На руинах Империи - Татьяна Николаевна Зубачева
– Ну, успокойся, – просила она. – Это же давно, до освобождения…
– Женя! – его голос оборвался, и он только тихо повторил. – Как его били…
– Ну не надо, – Женя мягко высвободила руки. – Иди, ложись. У меня ещё много дел. Иди, Эркин, тебе надо поспать.
– Женя, нас все ненавидят. За что? Мы же рабы, такие же рабы как они все. Стукачей убивали, так из-за них остальных мучили, а нас… за что нас, Женя?
Она молча пожала плечами. И он тоже замолчал, опустил глаза.
– Иди, Эркин, – повторила Женя. – Ложись спать.
Он, покорно опустив голову, повернулся. В дверях его шатнуло, но он устоял.
Коптилка в комнате погасла, видно, выгорело горючее. Эркин постоял, привыкая к темноте, и ощупью пошёл к кровати. Привычно лёг, укрылся. Обошлось, на этот раз обошлось. Он длинно прерывисто вздохнул. Болела грудь, ныло плечо, воспалённо горели глаза. Он ещё слышал, как Женя возится на кухне, и хотел дождаться её возвращения. На случай если Алиса проснётся и опять полезет, но не дождался. Рухнул в сон, как в Овраг.
Когда Женя вернулась в комнату, постелила себе и легла, он уже спал, вздрагивая и постанывая во сне. О произошедшем Женя старалась не думать. Она давно научилась отбрасывать всё неприятное, что нельзя исправить и не даёт жить. Ничего же не случилось? Значит, ничего и не было. Хорошо ещё, у неё хватило ума не разбудить Алису. Но как же он испугался, до сих пор не успокоится. Нет, хватит об этом. За всем этим она не покормила его и не дала лекарства. Последний пакетик. Завтра с утра даст. Хуже не будет. Как всё-таки доктор Айзек хорошо подобрал лекарства. Подумать только, вот так, за глаза, не расспрашивая… «Миша погиб», – сын, наверное, а это вещи сына. Что осталось. Две зимы были трудные, продавали, кто что мог. Это ей продавать было нечего. Как они с Алисой перебились – уму непостижимо. И война… Но здесь их оставили в покое. Она смогла найти работу и эту квартиру. Русские побеждали, и к ней стали относиться не лучше, нет, не так плохо. Всё-таки она была белой, пусть и «условной». И Алиса уже всё понимала, и ей уже было с кем поговорить.
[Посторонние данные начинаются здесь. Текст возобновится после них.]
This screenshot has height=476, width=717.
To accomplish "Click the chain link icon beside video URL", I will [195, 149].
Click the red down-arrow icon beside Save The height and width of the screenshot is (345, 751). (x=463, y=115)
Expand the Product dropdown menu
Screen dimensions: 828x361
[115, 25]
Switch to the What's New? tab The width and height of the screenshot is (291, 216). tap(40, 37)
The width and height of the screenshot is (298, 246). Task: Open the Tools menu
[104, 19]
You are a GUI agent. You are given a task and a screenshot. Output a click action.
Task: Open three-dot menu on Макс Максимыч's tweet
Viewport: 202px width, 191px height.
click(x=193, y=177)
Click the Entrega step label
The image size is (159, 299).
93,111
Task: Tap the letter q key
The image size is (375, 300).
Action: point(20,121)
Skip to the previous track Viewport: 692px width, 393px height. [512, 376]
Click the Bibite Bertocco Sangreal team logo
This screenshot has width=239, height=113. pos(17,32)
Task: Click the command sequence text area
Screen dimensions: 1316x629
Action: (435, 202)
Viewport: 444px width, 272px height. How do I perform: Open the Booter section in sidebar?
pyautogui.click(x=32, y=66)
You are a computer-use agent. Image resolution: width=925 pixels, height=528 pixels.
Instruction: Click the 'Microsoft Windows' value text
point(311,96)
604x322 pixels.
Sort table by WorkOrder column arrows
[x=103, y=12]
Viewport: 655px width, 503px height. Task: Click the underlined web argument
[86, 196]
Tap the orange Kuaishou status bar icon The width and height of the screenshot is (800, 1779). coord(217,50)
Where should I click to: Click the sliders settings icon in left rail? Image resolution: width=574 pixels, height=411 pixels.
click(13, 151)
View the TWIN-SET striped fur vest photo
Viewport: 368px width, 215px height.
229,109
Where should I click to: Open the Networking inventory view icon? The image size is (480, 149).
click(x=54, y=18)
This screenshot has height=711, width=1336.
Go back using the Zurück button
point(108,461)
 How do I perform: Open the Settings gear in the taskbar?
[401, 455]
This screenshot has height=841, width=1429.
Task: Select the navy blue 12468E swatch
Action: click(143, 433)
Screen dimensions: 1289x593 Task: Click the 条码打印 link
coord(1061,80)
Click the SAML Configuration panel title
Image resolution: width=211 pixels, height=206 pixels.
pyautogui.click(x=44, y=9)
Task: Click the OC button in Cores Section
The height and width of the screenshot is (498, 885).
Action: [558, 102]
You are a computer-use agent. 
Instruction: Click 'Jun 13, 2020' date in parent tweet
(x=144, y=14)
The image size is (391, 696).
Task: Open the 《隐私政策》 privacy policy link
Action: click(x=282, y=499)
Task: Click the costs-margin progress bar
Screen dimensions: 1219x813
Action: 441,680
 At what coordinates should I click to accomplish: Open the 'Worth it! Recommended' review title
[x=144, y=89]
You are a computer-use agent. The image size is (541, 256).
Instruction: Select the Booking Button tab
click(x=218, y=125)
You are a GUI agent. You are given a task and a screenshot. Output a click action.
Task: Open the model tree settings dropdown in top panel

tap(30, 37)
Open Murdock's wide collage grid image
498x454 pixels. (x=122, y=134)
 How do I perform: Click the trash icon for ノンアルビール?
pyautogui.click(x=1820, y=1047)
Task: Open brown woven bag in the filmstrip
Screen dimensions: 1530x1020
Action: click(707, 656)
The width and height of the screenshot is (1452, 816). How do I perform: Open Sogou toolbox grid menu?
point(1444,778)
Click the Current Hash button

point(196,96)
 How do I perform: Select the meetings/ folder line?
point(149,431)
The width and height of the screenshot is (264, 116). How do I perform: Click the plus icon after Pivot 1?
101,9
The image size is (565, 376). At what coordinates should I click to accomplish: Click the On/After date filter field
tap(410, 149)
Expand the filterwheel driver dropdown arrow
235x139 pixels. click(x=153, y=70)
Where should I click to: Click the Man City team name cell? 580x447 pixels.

И больше не появлялись те страшные люди. Она видела их. Они проходили мимо неё, не глядя, не замечая её, прямо к её начальству и хозяину квартиры. И она теряла работу и жильё. И должна была уезжать. Безликие, страшные своей безликостью, не люди – придатки к своему оружию. Они всегда казались ей вооружёнными. Хотя были в штатском и без автоматов, с пустыми руками. Они гнали её, и она убегала от них. Всё дальше и дальше, от родных мест, от учебного городка, от всего, от самой себя прежней… Только здесь, в Джексонвилле, тихом захолустном городке посреди имений они отстали от неё.
Женя вздохнула, засыпая. Всё-таки она победила их. Она выжила. Спасла Алиску. Победа осталась за ней. За окнами шумит дождь, из кухни тянет теплом от остывающей плиты. Да, дрова, вода, выгребная яма – всё во дворе. Но отдельный вход, целая крыша, не самый плохой и, главное, белый квартал, и посильная плата… Всё не так уж плохо. Она может спокойно спать.
Тетрадь третья
Эркин проснулся перед рассветом. В имении как раз пора вставать к утренней уборке и дойке. Он прислушался. Алиса и Женя ещё спят. В комнате темно, но темнота уже утренняя, прозрачная. Он осторожно сполз с кровати и пошёл на кухню. И маршрут уже хорошо известен и не раз пройден, так что ни на что не налетел, ничего не задел. Даже дверь уборной не скрипнула.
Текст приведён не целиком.